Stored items
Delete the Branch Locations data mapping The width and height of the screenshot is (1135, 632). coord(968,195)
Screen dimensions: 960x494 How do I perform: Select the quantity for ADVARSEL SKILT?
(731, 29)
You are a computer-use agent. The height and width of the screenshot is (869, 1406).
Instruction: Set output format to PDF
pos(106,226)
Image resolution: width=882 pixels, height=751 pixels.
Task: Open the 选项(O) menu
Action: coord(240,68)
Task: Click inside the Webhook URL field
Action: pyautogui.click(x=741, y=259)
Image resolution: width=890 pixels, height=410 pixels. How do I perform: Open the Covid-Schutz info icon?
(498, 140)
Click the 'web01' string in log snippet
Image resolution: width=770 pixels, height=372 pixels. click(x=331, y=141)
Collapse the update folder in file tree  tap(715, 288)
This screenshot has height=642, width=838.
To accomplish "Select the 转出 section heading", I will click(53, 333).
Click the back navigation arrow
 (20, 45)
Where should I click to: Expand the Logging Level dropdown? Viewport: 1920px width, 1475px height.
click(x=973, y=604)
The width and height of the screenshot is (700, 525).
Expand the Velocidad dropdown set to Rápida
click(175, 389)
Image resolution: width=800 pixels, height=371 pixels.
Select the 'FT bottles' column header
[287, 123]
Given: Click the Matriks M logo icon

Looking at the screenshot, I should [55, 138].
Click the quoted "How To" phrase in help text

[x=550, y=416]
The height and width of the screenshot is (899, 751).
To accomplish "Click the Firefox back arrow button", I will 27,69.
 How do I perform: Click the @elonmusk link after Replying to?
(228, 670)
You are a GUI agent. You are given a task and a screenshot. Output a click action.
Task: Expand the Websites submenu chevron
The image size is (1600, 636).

### Requirement
Check each line of the entries for "will" and copy those that have it.

### Solution below
To accomplish "Select the 转出 section heading", I will click(53, 333).
To accomplish "Click the Firefox back arrow button", I will 27,69.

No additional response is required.